● **SELECTED TEXT**
BEGIN

(POACHING/ELEPHANTS) NAIROBI — An aerial census of Africa’s elephants is being conducted by a team of 46 scientists who will photograph every elephant herd on the continent.
It is hoped this two year project will provide an accurate count of Africa’s total elephant population, which at the moment is estimated to be between 410,000 and 650,000.
According to the Guardian:
“For the first year of the two-year project, survey planes will cover land in 13 countries in sub-Saharan Africa where up to 90% of Africa’s savannah elephants live. In the second year, researchers will prepare the data. By mid-2015, preliminary results should be available. In addition to distribution and range, the census hopes to identify where populations are increasing, fragmenting, or shrinking, and provide a better understanding of the threats elephants face.”
At the turn of the 20th century, there were an estimated 10 million African elephants left in the wild. That number has dwindled considerably thanks to indiscriminate poaching and habitat loss.
In 2012 alone, figures show that 22,000 African elephants were lost, and if the current trend continues, one-fifth of Africa’s elephant population will be eradicated within the next decade.
A study released in March revealed the population in central Africa alone decreased by 62 percent from 2002 to 2011, but exactly how many African elephants remain is uncertain. Some elephant populations have not been surveyed in over a decade, while no data exists for some areas in Africa.
“Current elephant poaching in Africa remains far too high, and could soon lead to local extinctions if the present killing rates continue. The situation is particularly acute in central Africa – where the estimated poaching rate is twice the continental average,” according to John E Scanlon, Secretary-General of the Convention on International Trade in Endangered Species (CITES).
Africa is not the only place where accurate elephant numbers are necessary. In Vietnam, elephants face a more dire situation with some estimates putting the number of elephants left in the country to as few as 70.

END

● **RAW DATA**

BEGIN

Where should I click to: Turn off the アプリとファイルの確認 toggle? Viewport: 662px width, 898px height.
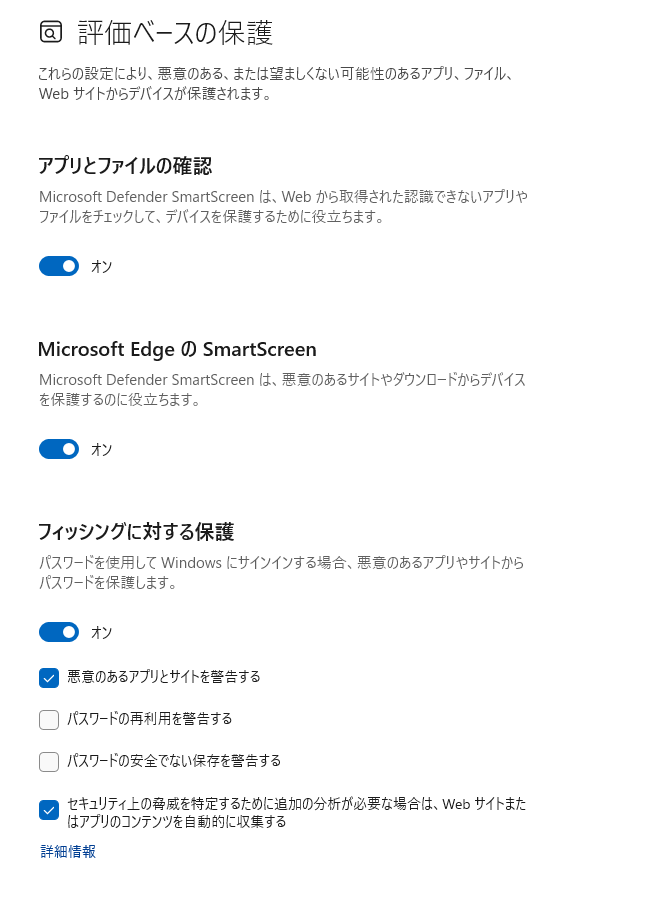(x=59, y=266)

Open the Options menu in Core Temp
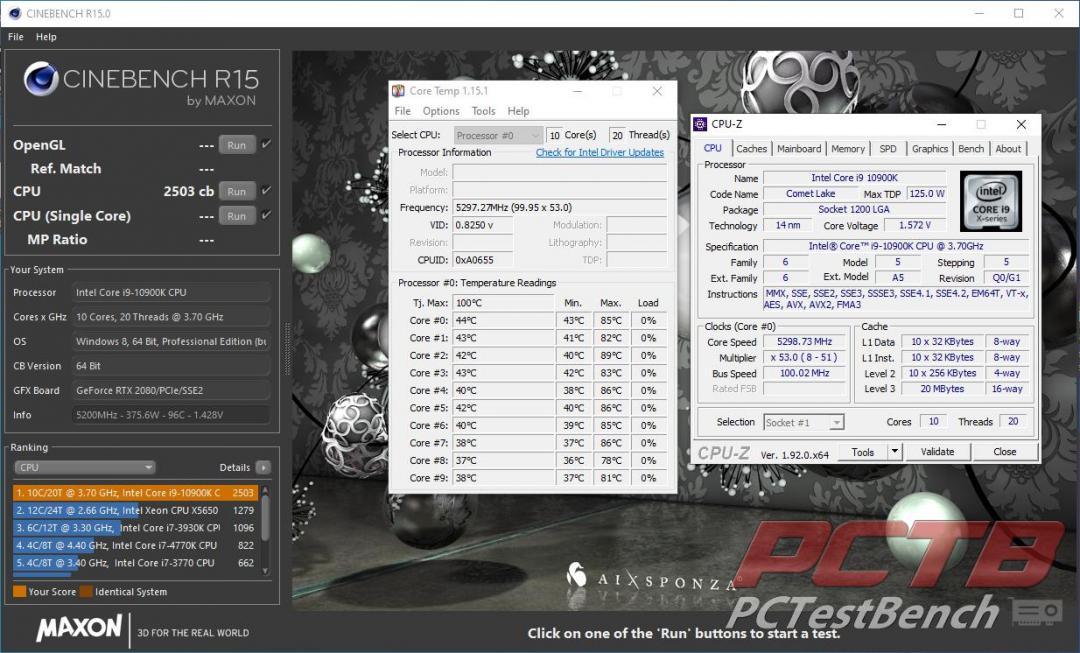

END

● **TASK DESCRIPTION**
Write the next part of the news article on the aerial census of Africa's elephants, picking up after its final sentence.

● **ANSWER TO THIS TASK**
Unlike in Africa, there are no international non-governmental organizations (NGOs) specifically working to save elephants in Vietnam, according to Barney Long, Director of the Species Program at World Wildlife Fund (WWF).
“The situation is extremely grim,” said Long, “they’re right on the edge. And it will take a lot for them to recover. Not only a huge conservation shift but a huge cultural shift as well.”
Cao Thi Ly, head of the Department of Forest Resource and Environment Management (FREM) at Tay Nguyen University in Vietnam, showed that unlike elephants in Africa, Vietnamese elephants live in eight or nine patches of forest throughout the country, and in some provinces, six to ten elephants roam on one piece of land.
Meenakshi Nagendran, a wildlife biologist and Program Officer with the Asian Elephant Conservation Fund at the U.S. Fish and Wildlife Service (USFWS), said the estimated number of 70 elephants is just that—an estimate.
Vietnam is a “gray hole. Not a black hole but a gray hole. This information is not confirmed by many—a lot of NGOs say there are only 10 to 15 wild elephants left in Vietnam,” according to Nagendran.
Whatever the number, it is clear that preventing the extinction of elephants is becoming a numbers game.